# START OF Material provided

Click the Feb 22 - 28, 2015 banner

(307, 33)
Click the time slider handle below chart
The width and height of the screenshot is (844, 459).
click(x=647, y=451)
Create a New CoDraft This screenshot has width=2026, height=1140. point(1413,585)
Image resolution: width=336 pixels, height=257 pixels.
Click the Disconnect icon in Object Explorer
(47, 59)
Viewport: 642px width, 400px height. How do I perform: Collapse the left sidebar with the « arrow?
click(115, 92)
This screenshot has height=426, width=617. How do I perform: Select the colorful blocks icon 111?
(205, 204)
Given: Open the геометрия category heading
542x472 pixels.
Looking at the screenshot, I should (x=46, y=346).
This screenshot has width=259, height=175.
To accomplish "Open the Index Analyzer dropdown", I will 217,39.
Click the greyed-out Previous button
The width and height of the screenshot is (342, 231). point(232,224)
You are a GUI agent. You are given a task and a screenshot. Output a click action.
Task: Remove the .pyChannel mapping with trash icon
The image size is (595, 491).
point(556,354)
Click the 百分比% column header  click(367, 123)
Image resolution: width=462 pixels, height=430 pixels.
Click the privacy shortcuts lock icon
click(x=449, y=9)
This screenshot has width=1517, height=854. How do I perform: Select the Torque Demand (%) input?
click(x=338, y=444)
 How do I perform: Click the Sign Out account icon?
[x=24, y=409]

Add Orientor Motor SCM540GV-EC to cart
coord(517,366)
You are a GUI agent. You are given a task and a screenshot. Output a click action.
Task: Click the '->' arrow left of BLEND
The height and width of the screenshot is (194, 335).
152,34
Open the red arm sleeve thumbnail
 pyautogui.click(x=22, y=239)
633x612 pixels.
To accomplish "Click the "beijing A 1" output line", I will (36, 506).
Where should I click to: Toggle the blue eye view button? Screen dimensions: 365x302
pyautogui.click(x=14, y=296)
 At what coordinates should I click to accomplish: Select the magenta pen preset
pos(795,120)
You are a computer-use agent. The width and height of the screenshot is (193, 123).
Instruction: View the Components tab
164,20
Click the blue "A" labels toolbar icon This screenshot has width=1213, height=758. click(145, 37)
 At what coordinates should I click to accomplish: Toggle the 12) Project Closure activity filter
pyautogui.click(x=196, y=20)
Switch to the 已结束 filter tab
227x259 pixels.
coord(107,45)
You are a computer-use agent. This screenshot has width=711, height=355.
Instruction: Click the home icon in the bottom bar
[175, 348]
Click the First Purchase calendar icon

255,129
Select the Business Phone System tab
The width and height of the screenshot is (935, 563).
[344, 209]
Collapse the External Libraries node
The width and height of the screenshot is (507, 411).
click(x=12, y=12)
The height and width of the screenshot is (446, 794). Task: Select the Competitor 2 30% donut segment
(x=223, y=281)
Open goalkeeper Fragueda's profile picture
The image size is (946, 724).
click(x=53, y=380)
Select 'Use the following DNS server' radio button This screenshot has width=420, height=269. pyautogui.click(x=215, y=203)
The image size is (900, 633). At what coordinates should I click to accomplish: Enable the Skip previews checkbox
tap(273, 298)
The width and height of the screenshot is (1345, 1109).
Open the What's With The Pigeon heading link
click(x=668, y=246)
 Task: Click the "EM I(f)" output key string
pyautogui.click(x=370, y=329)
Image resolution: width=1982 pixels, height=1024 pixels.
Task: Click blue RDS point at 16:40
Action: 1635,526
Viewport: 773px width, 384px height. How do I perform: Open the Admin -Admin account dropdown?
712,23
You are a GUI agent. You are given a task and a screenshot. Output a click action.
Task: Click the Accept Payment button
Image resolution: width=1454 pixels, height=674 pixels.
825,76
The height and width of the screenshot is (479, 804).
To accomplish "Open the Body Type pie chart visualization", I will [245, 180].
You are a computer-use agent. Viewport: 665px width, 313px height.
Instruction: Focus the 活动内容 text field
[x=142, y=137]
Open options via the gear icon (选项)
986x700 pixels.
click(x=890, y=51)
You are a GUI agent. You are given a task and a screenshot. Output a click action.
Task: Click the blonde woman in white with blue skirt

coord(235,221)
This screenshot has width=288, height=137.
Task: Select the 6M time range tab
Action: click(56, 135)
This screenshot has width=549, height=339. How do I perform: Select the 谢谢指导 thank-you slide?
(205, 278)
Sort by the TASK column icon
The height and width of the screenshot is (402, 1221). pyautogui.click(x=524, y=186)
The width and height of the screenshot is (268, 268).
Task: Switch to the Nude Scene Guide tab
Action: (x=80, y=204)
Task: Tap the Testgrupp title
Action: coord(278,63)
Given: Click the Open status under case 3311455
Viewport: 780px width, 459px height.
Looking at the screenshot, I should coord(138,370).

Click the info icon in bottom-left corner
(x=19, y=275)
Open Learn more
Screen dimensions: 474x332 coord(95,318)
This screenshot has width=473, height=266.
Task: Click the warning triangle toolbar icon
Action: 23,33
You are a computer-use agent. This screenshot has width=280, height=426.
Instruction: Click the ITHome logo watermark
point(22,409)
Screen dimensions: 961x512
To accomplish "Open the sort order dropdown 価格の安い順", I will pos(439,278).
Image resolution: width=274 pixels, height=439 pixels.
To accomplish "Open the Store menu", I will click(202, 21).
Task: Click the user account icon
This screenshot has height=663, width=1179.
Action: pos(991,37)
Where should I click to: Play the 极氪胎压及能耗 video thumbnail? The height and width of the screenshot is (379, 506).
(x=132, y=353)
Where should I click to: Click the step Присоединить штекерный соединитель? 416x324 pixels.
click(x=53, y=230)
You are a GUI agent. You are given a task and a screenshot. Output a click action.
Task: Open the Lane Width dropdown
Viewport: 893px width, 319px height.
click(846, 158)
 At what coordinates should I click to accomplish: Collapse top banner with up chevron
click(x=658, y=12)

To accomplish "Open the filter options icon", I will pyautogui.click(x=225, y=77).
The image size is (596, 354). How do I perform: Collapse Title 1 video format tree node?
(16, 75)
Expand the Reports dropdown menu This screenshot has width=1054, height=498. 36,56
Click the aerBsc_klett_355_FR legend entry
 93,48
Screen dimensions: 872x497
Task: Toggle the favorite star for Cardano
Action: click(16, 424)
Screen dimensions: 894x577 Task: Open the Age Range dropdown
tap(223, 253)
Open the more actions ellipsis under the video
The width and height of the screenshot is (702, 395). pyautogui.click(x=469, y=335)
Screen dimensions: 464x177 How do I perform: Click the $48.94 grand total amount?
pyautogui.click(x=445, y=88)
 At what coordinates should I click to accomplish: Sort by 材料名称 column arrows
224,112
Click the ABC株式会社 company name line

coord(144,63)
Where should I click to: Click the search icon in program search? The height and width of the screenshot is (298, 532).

# END OF Material provided

> _Goal of the exercise_
Return all of the records above word for word, with nothing changed.

> _Output of the exercise_
Click the Feb 22 - 28, 2015 banner

(307, 33)
Click the time slider handle below chart
The width and height of the screenshot is (844, 459).
click(x=647, y=451)
Create a New CoDraft This screenshot has width=2026, height=1140. point(1413,585)
Image resolution: width=336 pixels, height=257 pixels.
Click the Disconnect icon in Object Explorer
(47, 59)
Viewport: 642px width, 400px height. How do I perform: Collapse the left sidebar with the « arrow?
click(115, 92)
This screenshot has height=426, width=617. How do I perform: Select the colorful blocks icon 111?
(205, 204)
Given: Open the геометрия category heading
542x472 pixels.
Looking at the screenshot, I should (x=46, y=346).
This screenshot has width=259, height=175.
To accomplish "Open the Index Analyzer dropdown", I will 217,39.
Click the greyed-out Previous button
The width and height of the screenshot is (342, 231). point(232,224)
You are a GUI agent. You are given a task and a screenshot. Output a click action.
Task: Remove the .pyChannel mapping with trash icon
The image size is (595, 491).
point(556,354)
Click the 百分比% column header  click(367, 123)
Image resolution: width=462 pixels, height=430 pixels.
Click the privacy shortcuts lock icon
click(x=449, y=9)
This screenshot has width=1517, height=854. How do I perform: Select the Torque Demand (%) input?
click(x=338, y=444)
 How do I perform: Click the Sign Out account icon?
[x=24, y=409]

Add Orientor Motor SCM540GV-EC to cart
coord(517,366)
You are a GUI agent. You are given a task and a screenshot. Output a click action.
Task: Click the '->' arrow left of BLEND
The height and width of the screenshot is (194, 335).
152,34
Open the red arm sleeve thumbnail
 pyautogui.click(x=22, y=239)
633x612 pixels.
To accomplish "Click the "beijing A 1" output line", I will (36, 506).
Where should I click to: Toggle the blue eye view button? Screen dimensions: 365x302
pyautogui.click(x=14, y=296)
 At what coordinates should I click to accomplish: Select the magenta pen preset
pos(795,120)
You are a computer-use agent. The width and height of the screenshot is (193, 123).
Instruction: View the Components tab
164,20
Click the blue "A" labels toolbar icon This screenshot has width=1213, height=758. click(145, 37)
 At what coordinates should I click to accomplish: Toggle the 12) Project Closure activity filter
pyautogui.click(x=196, y=20)
Switch to the 已结束 filter tab
227x259 pixels.
coord(107,45)
You are a computer-use agent. This screenshot has width=711, height=355.
Instruction: Click the home icon in the bottom bar
[175, 348]
Click the First Purchase calendar icon

255,129
Select the Business Phone System tab
The width and height of the screenshot is (935, 563).
[344, 209]
Collapse the External Libraries node
The width and height of the screenshot is (507, 411).
click(x=12, y=12)
The height and width of the screenshot is (446, 794). Task: Select the Competitor 2 30% donut segment
(x=223, y=281)
Open goalkeeper Fragueda's profile picture
The image size is (946, 724).
click(x=53, y=380)
Select 'Use the following DNS server' radio button This screenshot has width=420, height=269. pyautogui.click(x=215, y=203)
The image size is (900, 633). At what coordinates should I click to accomplish: Enable the Skip previews checkbox
tap(273, 298)
The width and height of the screenshot is (1345, 1109).
Open the What's With The Pigeon heading link
click(x=668, y=246)
 Task: Click the "EM I(f)" output key string
pyautogui.click(x=370, y=329)
Image resolution: width=1982 pixels, height=1024 pixels.
Task: Click blue RDS point at 16:40
Action: 1635,526
Viewport: 773px width, 384px height. How do I perform: Open the Admin -Admin account dropdown?
712,23
You are a GUI agent. You are given a task and a screenshot. Output a click action.
Task: Click the Accept Payment button
Image resolution: width=1454 pixels, height=674 pixels.
825,76
The height and width of the screenshot is (479, 804).
To accomplish "Open the Body Type pie chart visualization", I will [245, 180].
You are a computer-use agent. Viewport: 665px width, 313px height.
Instruction: Focus the 活动内容 text field
[x=142, y=137]
Open options via the gear icon (选项)
986x700 pixels.
click(x=890, y=51)
You are a GUI agent. You are given a task and a screenshot. Output a click action.
Task: Click the blonde woman in white with blue skirt

coord(235,221)
This screenshot has width=288, height=137.
Task: Select the 6M time range tab
Action: click(56, 135)
This screenshot has width=549, height=339. How do I perform: Select the 谢谢指导 thank-you slide?
(205, 278)
Sort by the TASK column icon
The height and width of the screenshot is (402, 1221). pyautogui.click(x=524, y=186)
The width and height of the screenshot is (268, 268).
Task: Switch to the Nude Scene Guide tab
Action: (x=80, y=204)
Task: Tap the Testgrupp title
Action: coord(278,63)
Given: Click the Open status under case 3311455
Viewport: 780px width, 459px height.
Looking at the screenshot, I should coord(138,370).

Click the info icon in bottom-left corner
(x=19, y=275)
Open Learn more
Screen dimensions: 474x332 coord(95,318)
This screenshot has width=473, height=266.
Task: Click the warning triangle toolbar icon
Action: 23,33
You are a computer-use agent. This screenshot has width=280, height=426.
Instruction: Click the ITHome logo watermark
point(22,409)
Screen dimensions: 961x512
To accomplish "Open the sort order dropdown 価格の安い順", I will pos(439,278).
Image resolution: width=274 pixels, height=439 pixels.
To accomplish "Open the Store menu", I will click(202, 21).
Task: Click the user account icon
This screenshot has height=663, width=1179.
Action: pos(991,37)
Where should I click to: Play the 极氪胎压及能耗 video thumbnail? The height and width of the screenshot is (379, 506).
(x=132, y=353)
Where should I click to: Click the step Присоединить штекерный соединитель? 416x324 pixels.
click(x=53, y=230)
You are a GUI agent. You are given a task and a screenshot. Output a click action.
Task: Open the Lane Width dropdown
Viewport: 893px width, 319px height.
click(846, 158)
 At what coordinates should I click to accomplish: Collapse top banner with up chevron
click(x=658, y=12)

To accomplish "Open the filter options icon", I will pyautogui.click(x=225, y=77).
The image size is (596, 354). How do I perform: Collapse Title 1 video format tree node?
(16, 75)
Expand the Reports dropdown menu This screenshot has width=1054, height=498. 36,56
Click the aerBsc_klett_355_FR legend entry
 93,48
Screen dimensions: 872x497
Task: Toggle the favorite star for Cardano
Action: click(16, 424)
Screen dimensions: 894x577 Task: Open the Age Range dropdown
tap(223, 253)
Open the more actions ellipsis under the video
The width and height of the screenshot is (702, 395). pyautogui.click(x=469, y=335)
Screen dimensions: 464x177 How do I perform: Click the $48.94 grand total amount?
pyautogui.click(x=445, y=88)
 At what coordinates should I click to accomplish: Sort by 材料名称 column arrows
224,112
Click the ABC株式会社 company name line

coord(144,63)
Where should I click to: Click the search icon in program search? The height and width of the screenshot is (298, 532).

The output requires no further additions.